I have romantic feelings for a male friend. He shares my feelings but has been tentative about starting a relationship. I feel that I’ve been too available and too accommodating, and that’s making it easier for him to drag his feet. I really really like him and would like to try being less available/accommodating to see if that helps motivate him.

I realize that what I’m asking can be considered manipulative. I’m okay with that so long as it doesn’t spill over into being mean. I’ve been initiating contact less, but I don’t really know what else to do. It’s especially hard because my personality is already very “accommodating hostess Southern woman” and when we’re together I think I’m too quick to anticipate his needs. I worry that I come off as more patient and indulgent than I'd like because of that.
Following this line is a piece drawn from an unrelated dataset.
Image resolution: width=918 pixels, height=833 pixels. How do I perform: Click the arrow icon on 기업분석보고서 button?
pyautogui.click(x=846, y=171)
What can I do to show him I won’t wait forever? I have no other prospects in the wings, so it’d be a lie to act like all these other men are interested. I’m not sure what else to do that is fair to both of us. He and I just have a great time together and tons in common and I feel good with him and I don’t want to give up too soon. And I'd like to at least try to motivate him before I accept that he’ll never be ready.
posted by mermaidcafe to Human Relations (17 answers total) 5 users marked this as a favorite
 
You could say openly, "Hey, I'm not going to wait forever. Do you have want to be in a relationship with me, starting now?" And then you'll have your answer. If he says yes, great. If he says no or anything like it -- I'm not sure, maybe later, etc. -- start dating other people.

Really great relationships aren't hard work. Keep reminding yourself of that.
posted by BlahLaLa at 4:23 PM on February 5, 2018 [52 favorites]


The problem as you are conceiving it is a bit of a paradox. It's so human, and we women especially have been socialized into it completely, but it's still a paradox. That is: trying to *seem* less interested in a guy to make him interested in you just... won't really work long term, because of course it's just another way that you're too interested in him. You actually *really* have to become someone who isn't that available, not because you're "mean" or "manipulative" in your terms, but because you *really* have other things that are very important to you. It doesn't have to be other men waiting in the wings. It really has to be your own life, your own need to do something else in the world that's very important to you beyond be in a relationship. It could be volunteering at the animal shelter, getting into a hobby, helping out at a Goodwill, whatever. If you, a person with actual real other profound interests and obligations and distractions, is attractive to this guy, then your relationship will be coming from a place of strength and you'll be less vulnerable to insecurity about his attentions. If he isn't attracted to that, well, then you still have a more developed self, and that's who you're going to have to wake up with for the rest of your life anyway.
posted by velveeta underground at 4:34 PM on February 5, 2018 [77 favorites]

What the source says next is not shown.